Boy narrates the first and third parts of the novel, but Bird gets to tell the second. She's an uncanny child who talks to spiders and believes that at times she doesn't cast a reflection in mirrors. At 13, she's had a much happier childhood than her mother's, but they sound a lot alike: "School is one long illness with symptoms that switch every five minutes so you think it's getting better or worse." Bird believes her problem with mirrors is caused by an unknown "enemy," but who it could be is a puzzle. She knows she has a half-sister she's never met, but she's not sure why they're separated.

A fairy tale never leaves its audience in any doubt about who is evil, but identifying the sources of the malevolence that tinges her days has Bird stumped. When she finds a cache of letters from Snow, a child Boy once loved, in her mother's jewel box -- forlorn missives begging to be allowed to come home, or at least to be told what she's done wrong -- Bird begins to wonder if her mother might be the evil one. Her mother, on the other hand, insists that it's beautiful and seemingly perfect Snow: "She's a pretty convincing replica of an all-around sweetie pie, but ... there's something about her that doesn't add up. Something almost like a smell, like milk that's spoiled."

This narrative proceeds with an odd, stuttering momentum. Oyeyemi, for all her allegiance to the oldest forms of storytelling, constructs cul-de-sacs and eddies in her own plots, patches of unexpected languor or murkiness, and at a few points the reader will have to get out and push. Her previous novel, "Mr Fox," sustained a more consistent spell, perhaps because she felt less obliged to break it with injections of history. Names like Emmett Till and Ida B. Wells feel like messages from a different world than the dreamy, timeless idyll of Flax Hill, but they nevertheless need to be spoken.

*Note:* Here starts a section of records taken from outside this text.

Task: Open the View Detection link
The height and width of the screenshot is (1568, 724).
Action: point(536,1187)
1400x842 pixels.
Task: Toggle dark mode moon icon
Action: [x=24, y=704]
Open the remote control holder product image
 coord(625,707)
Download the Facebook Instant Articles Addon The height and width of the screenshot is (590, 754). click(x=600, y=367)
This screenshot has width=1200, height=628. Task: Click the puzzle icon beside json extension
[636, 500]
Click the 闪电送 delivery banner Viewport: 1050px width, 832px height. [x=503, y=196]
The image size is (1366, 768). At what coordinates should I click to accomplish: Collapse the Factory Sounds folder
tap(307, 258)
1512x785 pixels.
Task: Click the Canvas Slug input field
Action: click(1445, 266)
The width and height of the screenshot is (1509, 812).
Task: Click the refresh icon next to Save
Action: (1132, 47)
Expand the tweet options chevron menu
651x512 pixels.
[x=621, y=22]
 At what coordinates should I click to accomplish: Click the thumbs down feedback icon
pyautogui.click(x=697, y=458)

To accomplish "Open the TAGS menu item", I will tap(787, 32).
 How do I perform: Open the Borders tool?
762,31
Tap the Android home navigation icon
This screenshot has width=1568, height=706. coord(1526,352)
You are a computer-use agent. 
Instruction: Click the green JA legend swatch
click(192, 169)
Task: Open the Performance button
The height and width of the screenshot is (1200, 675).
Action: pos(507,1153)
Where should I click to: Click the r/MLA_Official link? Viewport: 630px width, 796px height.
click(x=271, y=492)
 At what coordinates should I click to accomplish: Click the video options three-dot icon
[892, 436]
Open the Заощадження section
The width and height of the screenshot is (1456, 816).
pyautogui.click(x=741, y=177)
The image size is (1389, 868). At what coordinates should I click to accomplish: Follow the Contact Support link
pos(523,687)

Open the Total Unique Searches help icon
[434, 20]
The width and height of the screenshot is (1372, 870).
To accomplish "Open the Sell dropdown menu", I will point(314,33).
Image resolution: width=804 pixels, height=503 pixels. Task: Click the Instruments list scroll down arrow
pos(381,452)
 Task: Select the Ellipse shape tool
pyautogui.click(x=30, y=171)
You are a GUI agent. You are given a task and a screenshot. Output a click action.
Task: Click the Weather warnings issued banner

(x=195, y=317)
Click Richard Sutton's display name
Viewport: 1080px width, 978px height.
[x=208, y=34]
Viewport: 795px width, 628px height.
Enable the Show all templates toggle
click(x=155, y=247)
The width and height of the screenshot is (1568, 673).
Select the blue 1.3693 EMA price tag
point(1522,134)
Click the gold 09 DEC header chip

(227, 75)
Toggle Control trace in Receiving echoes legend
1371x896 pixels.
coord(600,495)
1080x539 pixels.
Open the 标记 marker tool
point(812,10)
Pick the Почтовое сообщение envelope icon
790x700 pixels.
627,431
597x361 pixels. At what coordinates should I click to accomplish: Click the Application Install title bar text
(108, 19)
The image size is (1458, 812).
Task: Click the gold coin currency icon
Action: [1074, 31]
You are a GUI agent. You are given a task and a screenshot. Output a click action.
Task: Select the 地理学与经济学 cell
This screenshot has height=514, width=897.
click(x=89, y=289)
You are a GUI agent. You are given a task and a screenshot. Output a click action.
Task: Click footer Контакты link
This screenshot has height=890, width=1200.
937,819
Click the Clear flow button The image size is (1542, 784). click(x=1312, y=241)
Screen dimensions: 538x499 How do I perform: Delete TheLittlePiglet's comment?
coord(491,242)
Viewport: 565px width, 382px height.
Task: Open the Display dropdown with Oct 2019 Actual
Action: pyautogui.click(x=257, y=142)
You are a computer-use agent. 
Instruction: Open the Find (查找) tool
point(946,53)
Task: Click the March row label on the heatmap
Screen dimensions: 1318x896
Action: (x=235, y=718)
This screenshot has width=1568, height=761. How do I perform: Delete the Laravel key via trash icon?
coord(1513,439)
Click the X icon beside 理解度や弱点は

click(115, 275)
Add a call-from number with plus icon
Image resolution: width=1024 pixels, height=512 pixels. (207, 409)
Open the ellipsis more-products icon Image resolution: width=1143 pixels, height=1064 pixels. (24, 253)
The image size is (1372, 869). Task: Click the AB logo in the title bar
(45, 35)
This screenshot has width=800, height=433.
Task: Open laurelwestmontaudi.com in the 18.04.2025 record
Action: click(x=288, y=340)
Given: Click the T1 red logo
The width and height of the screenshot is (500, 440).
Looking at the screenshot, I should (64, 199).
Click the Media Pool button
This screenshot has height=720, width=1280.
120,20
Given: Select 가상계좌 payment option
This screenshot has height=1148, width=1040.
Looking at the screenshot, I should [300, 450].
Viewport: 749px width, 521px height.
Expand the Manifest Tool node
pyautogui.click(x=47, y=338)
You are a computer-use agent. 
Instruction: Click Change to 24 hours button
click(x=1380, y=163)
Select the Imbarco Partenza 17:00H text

Oyeyemi's prose, a perfectly balanced blend of the lush and the vernacular, cinches these disparate elements together. In perhaps the most dazzling portion of the novel, Snow and Bird exchange letters and stories behind their parents' backs. Snow asks Bird to explain her many surreal experiences, and Bird obliges her with what must surely be Oyeyemi's own inimitable credo: "When something catches your attention just keep your attention on it, stick with it 'til the end, and somewhere along the line there'll be weirdness ... I've never tried to explain it to anyone before, but what I mean to say is that a whole lot of technically impossible things are always trying to happen to us, appear to us, talk to us, show us pictures, or just say hi, and you can't pay attention to all of it, so I just pick the nearest technically impossible thing and I let it happen."

By Laura Miller

Laura Miller is the author of "The Magician's Book: A Skeptic's Adventures in Narnia."